Start of Block

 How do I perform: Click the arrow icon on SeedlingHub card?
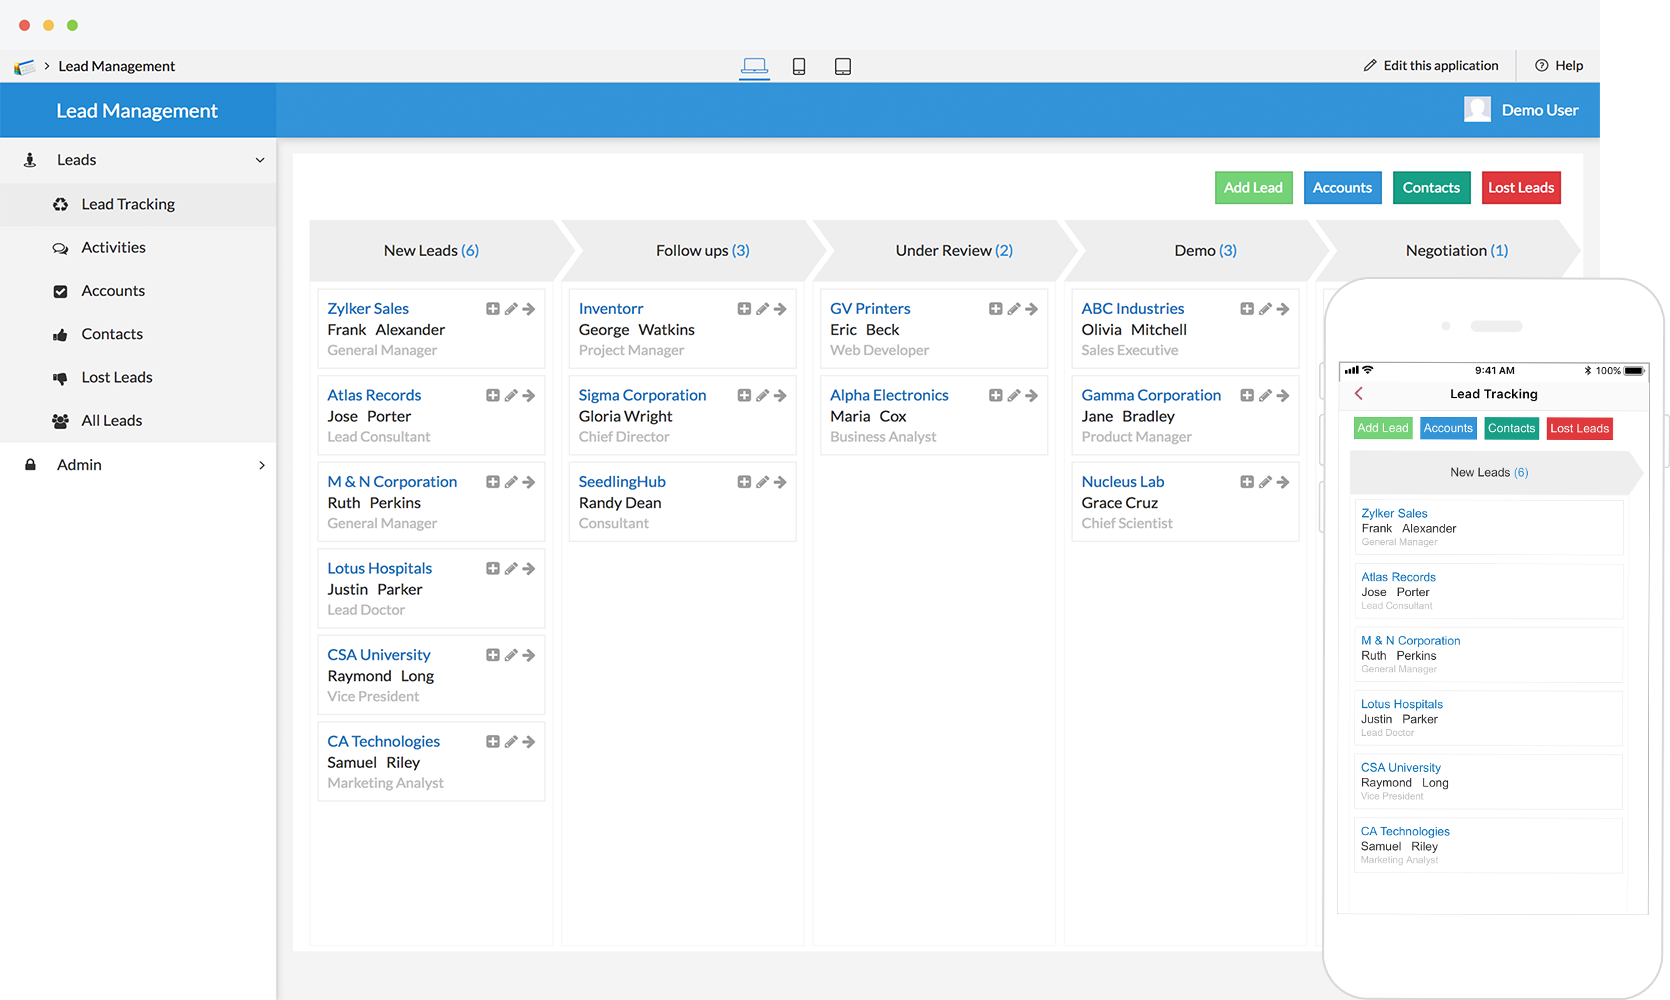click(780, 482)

End of Block
Start of Block

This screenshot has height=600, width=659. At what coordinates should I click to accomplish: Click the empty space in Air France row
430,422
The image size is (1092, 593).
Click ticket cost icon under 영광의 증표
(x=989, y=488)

End of Block
Start of Block

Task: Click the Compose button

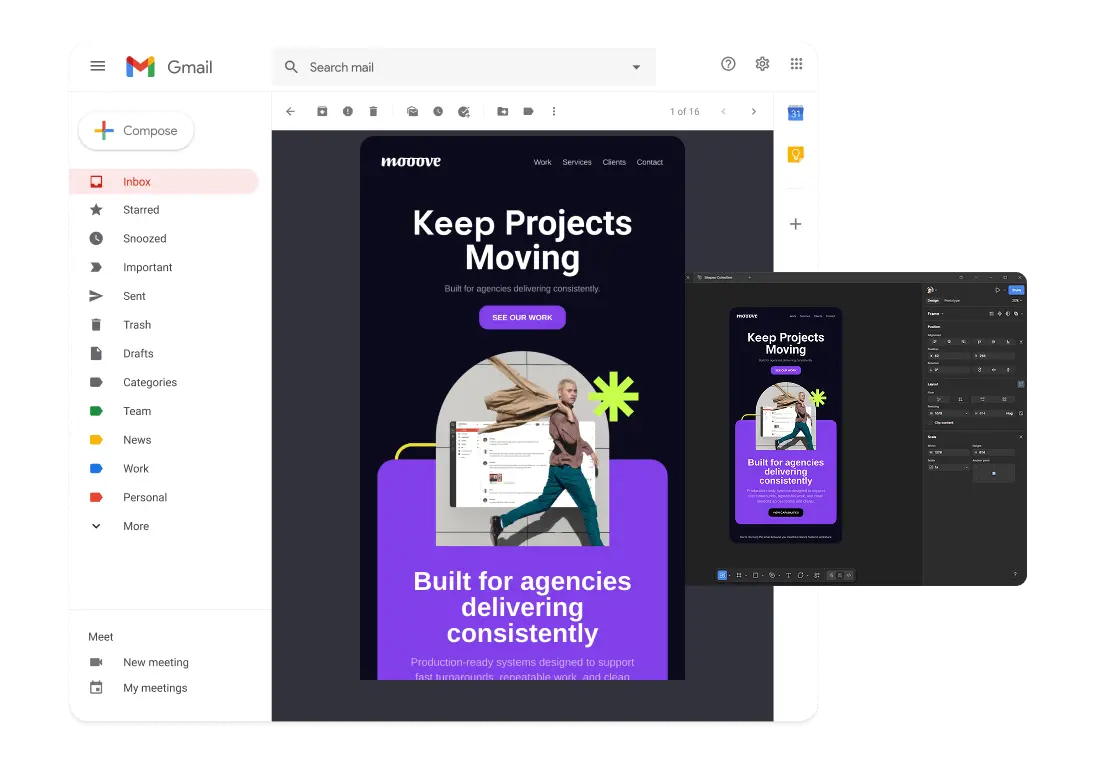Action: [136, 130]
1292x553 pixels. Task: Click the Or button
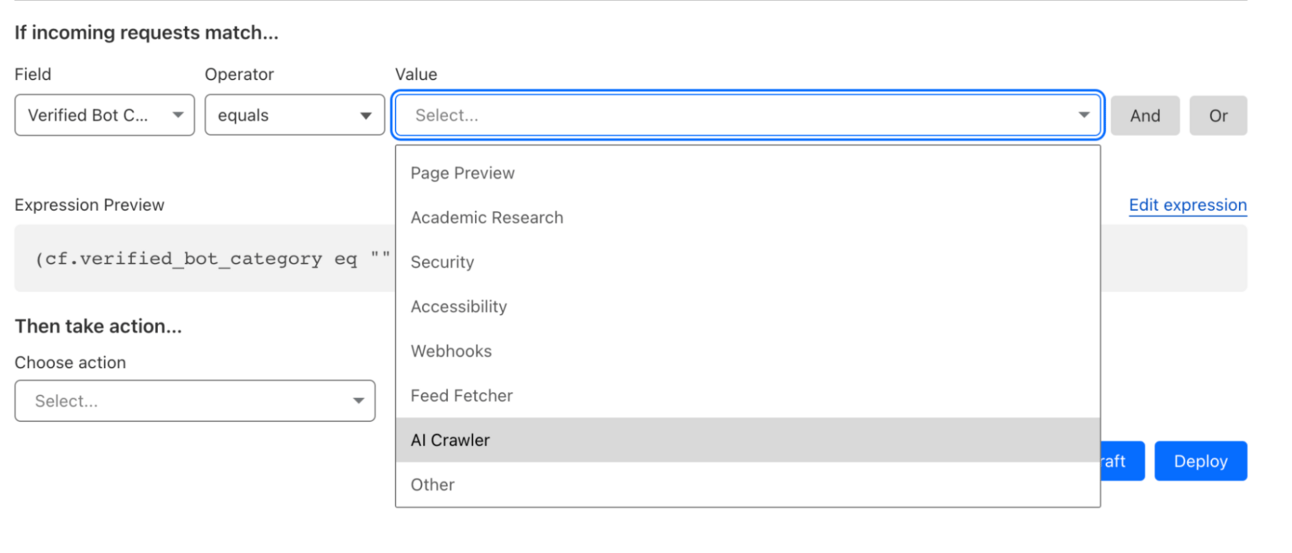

End of Block

▶ [What is needed]: Whatever pictures the records hold, omit them; give again exactly the lines from the one containing "Task: Click the Compose button" through the one containing "1292x553 pixels. Task: Click the Or button".

▶ [Exercise answer]:
Task: Click the Compose button

Action: [136, 130]
1292x553 pixels. Task: Click the Or button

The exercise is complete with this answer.